▶ **RECORDS FOR THIS EXERCISE**
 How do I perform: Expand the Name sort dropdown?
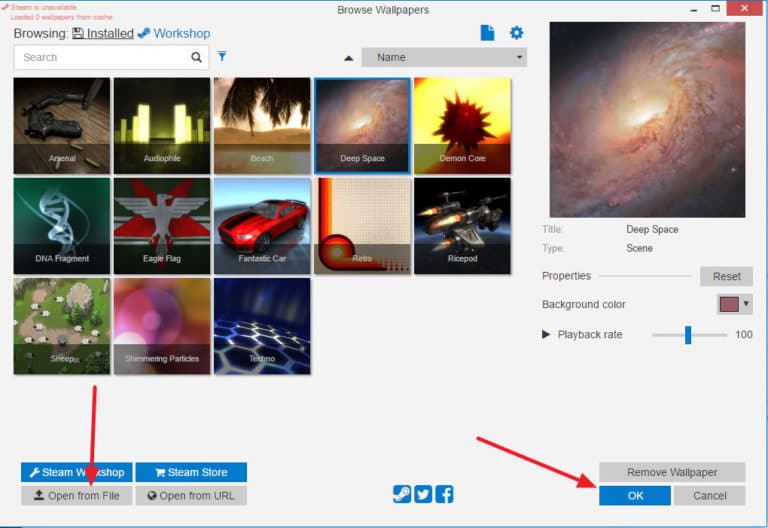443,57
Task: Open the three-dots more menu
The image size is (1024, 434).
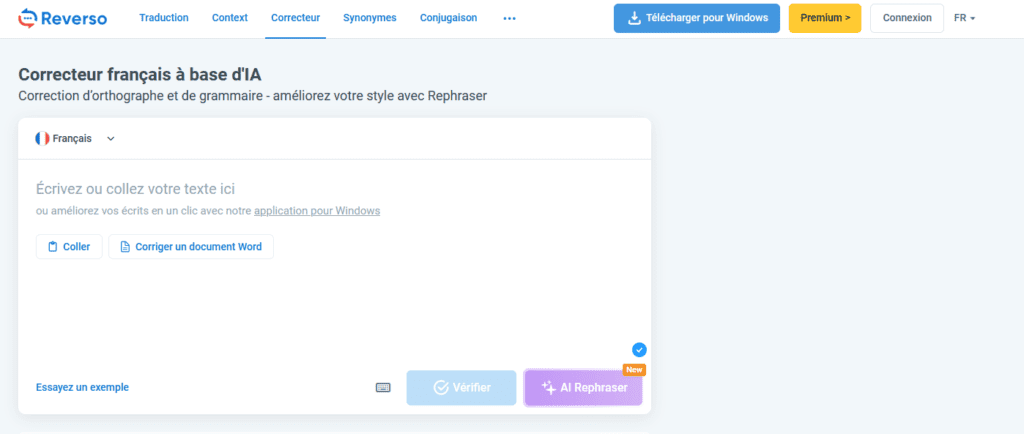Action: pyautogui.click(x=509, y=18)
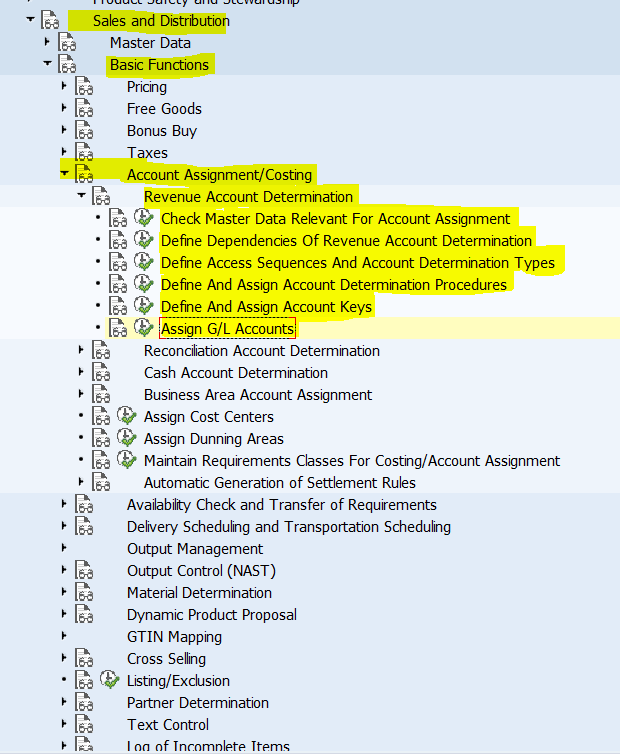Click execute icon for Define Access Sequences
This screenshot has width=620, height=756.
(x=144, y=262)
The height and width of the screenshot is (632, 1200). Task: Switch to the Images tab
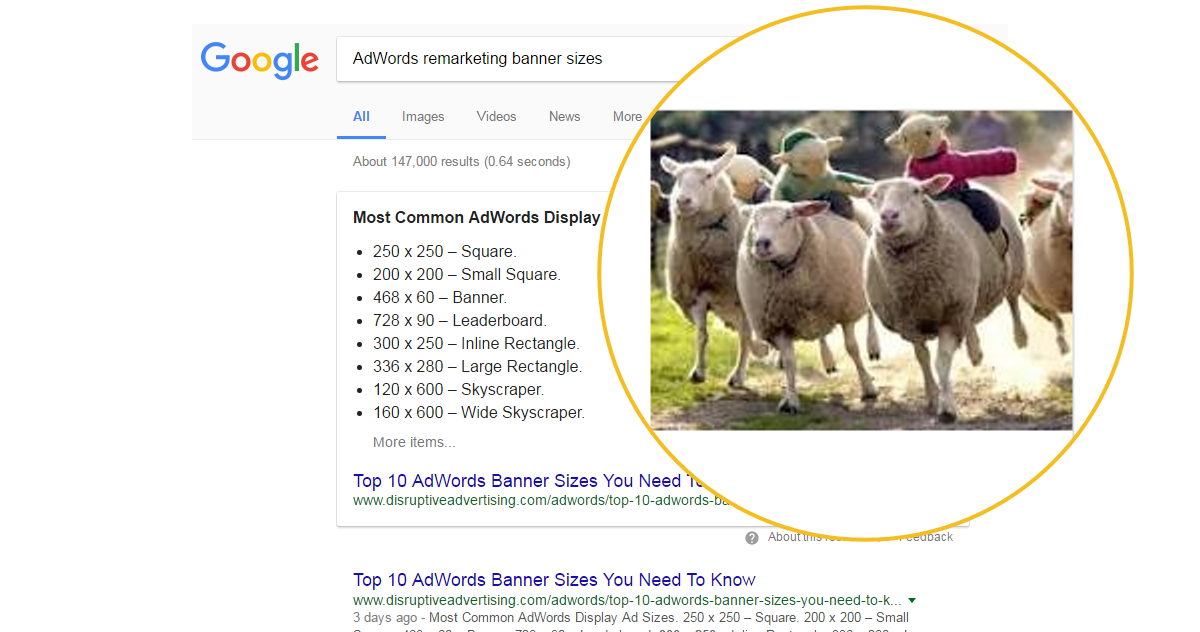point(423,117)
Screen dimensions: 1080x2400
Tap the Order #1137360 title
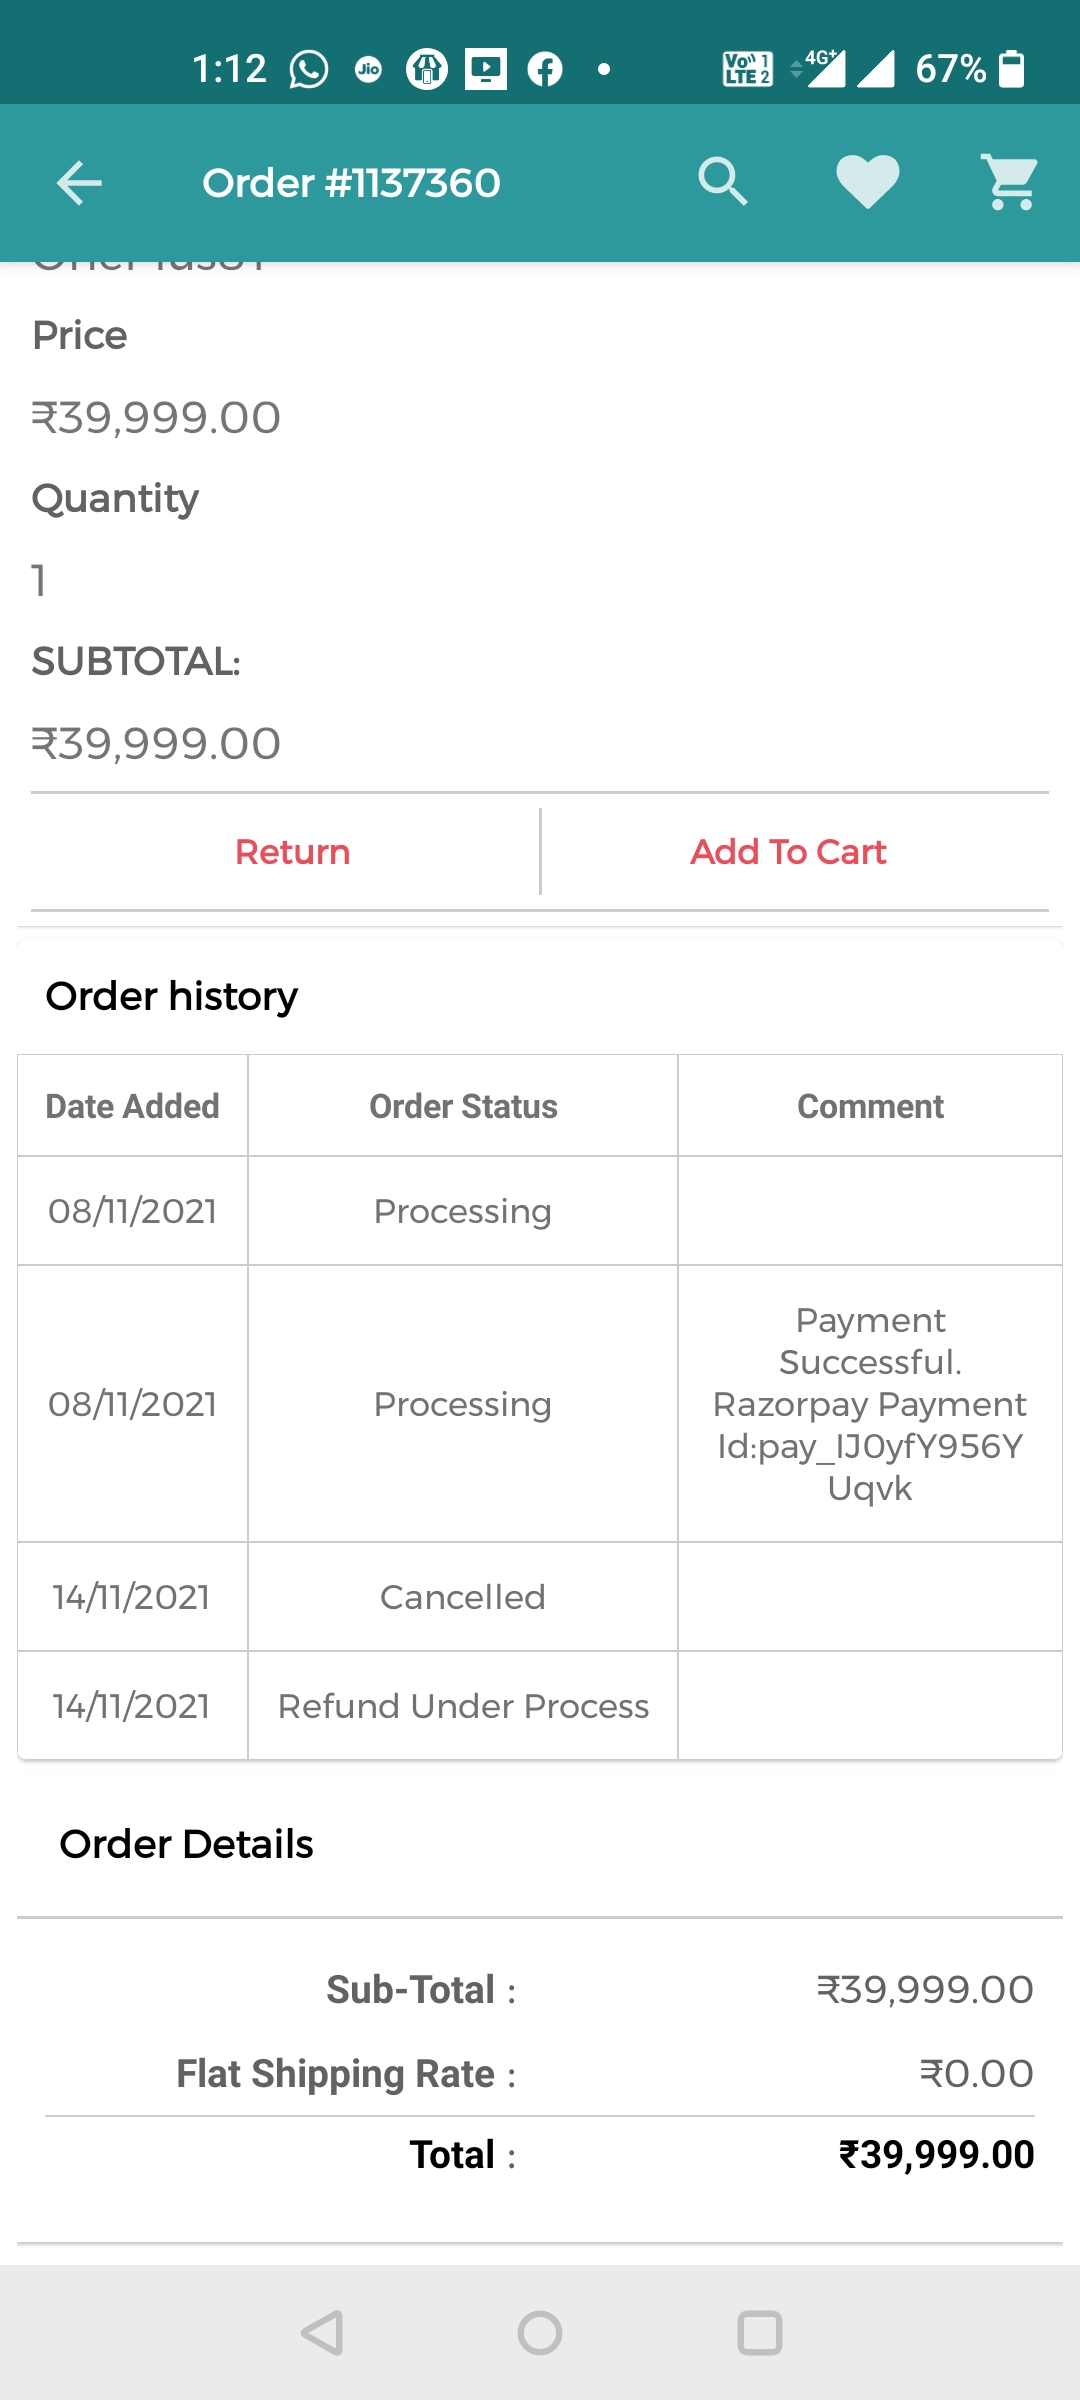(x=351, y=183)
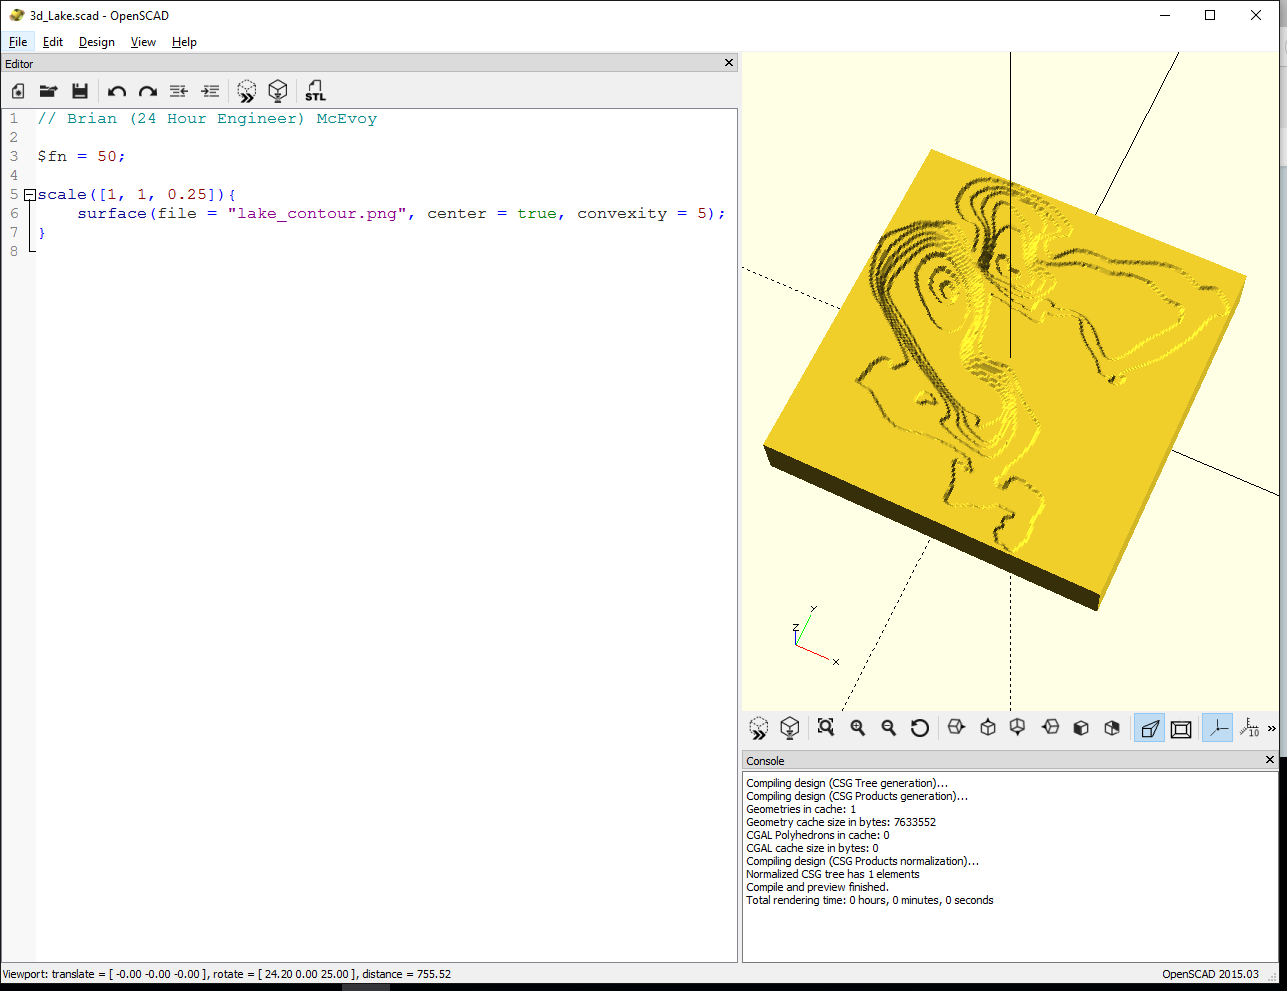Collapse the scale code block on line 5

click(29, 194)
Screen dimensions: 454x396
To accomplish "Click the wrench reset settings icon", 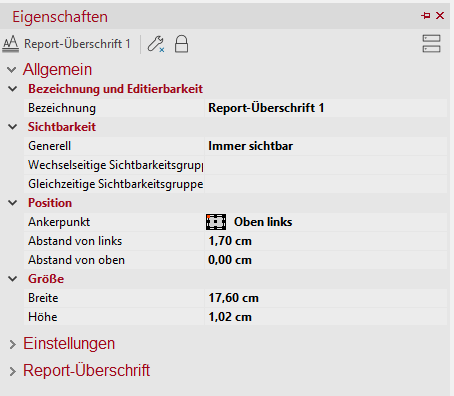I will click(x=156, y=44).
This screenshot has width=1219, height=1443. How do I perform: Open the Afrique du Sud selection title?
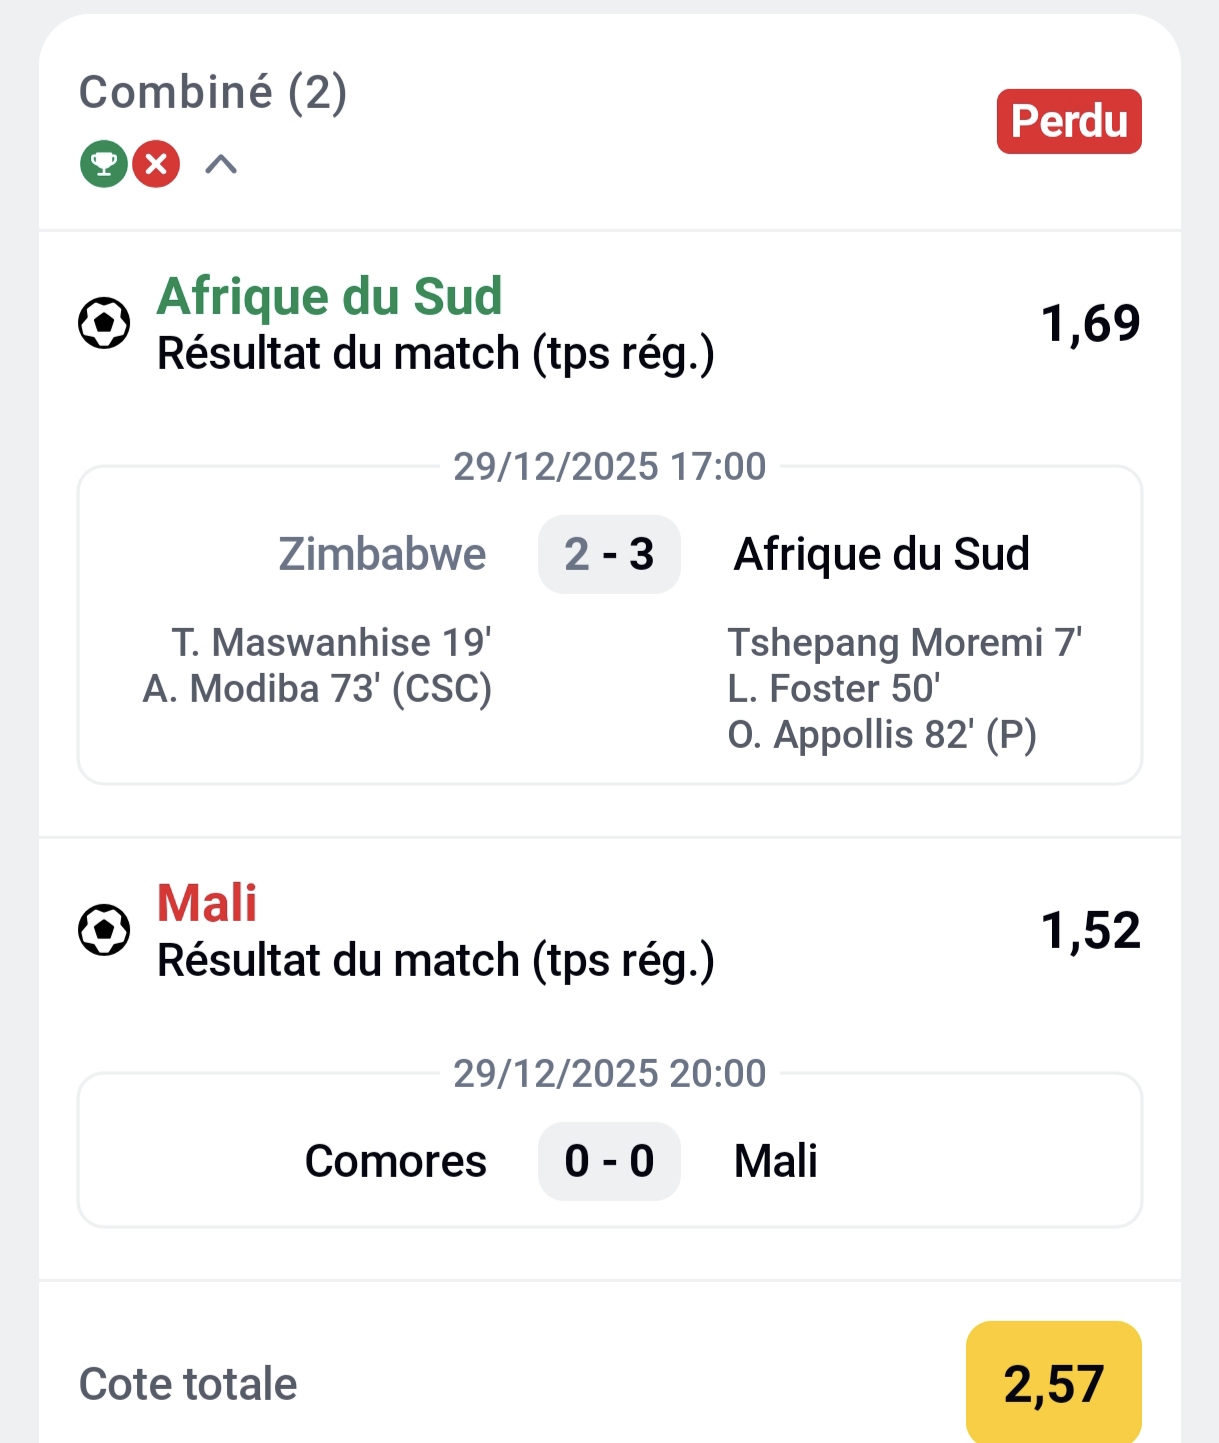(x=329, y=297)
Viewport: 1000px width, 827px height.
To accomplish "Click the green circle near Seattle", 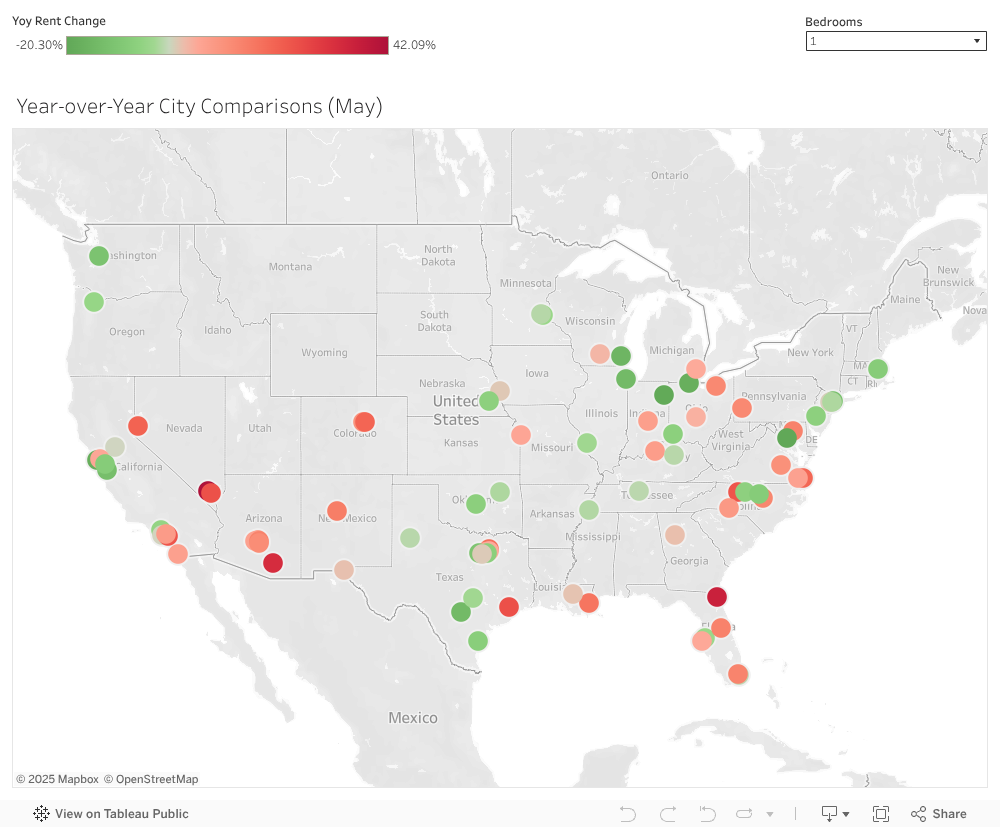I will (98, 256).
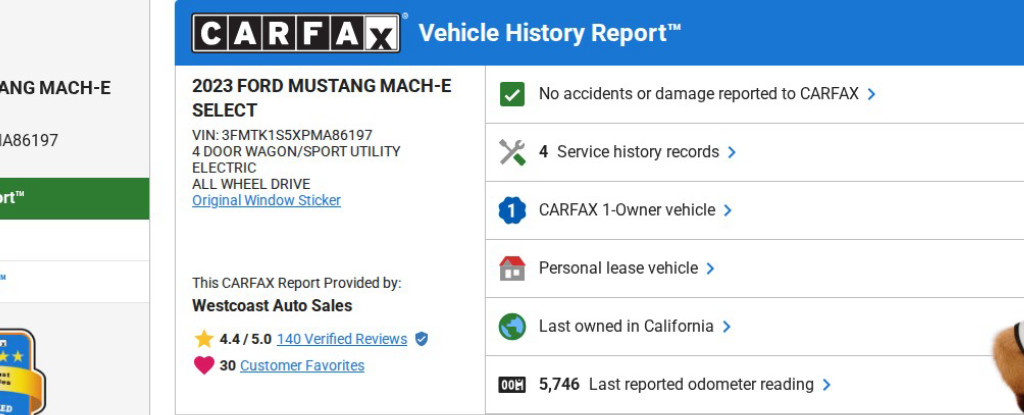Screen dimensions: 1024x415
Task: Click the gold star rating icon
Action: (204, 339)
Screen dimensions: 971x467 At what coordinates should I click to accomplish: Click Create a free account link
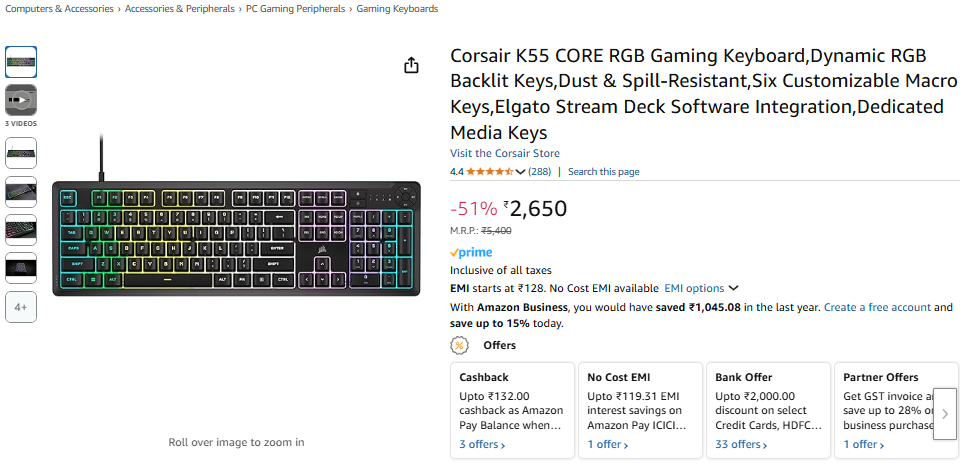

▶ **REQUIREMENT**
Set down the records above exactly as written, beginning with the first line and ending with the line that contains "Screen dimensions: 454x396", and do not include pictures.

▶ **RESPONSE TO THIS TASK**
 How do I perform: Expand the Name sort dropdown?
443,57
Task: Open the three-dots more menu
The image size is (1024, 434).
Action: pyautogui.click(x=509, y=18)
Click execute icon for Define Access Sequences
This screenshot has width=620, height=756.
(x=144, y=262)
The height and width of the screenshot is (632, 1200). Task: Switch to the Images tab
point(423,117)
Screen dimensions: 1080x2400
Tap the Order #1137360 title
(x=351, y=183)
Collapse the scale code block on line 5

click(29, 194)
Screen dimensions: 454x396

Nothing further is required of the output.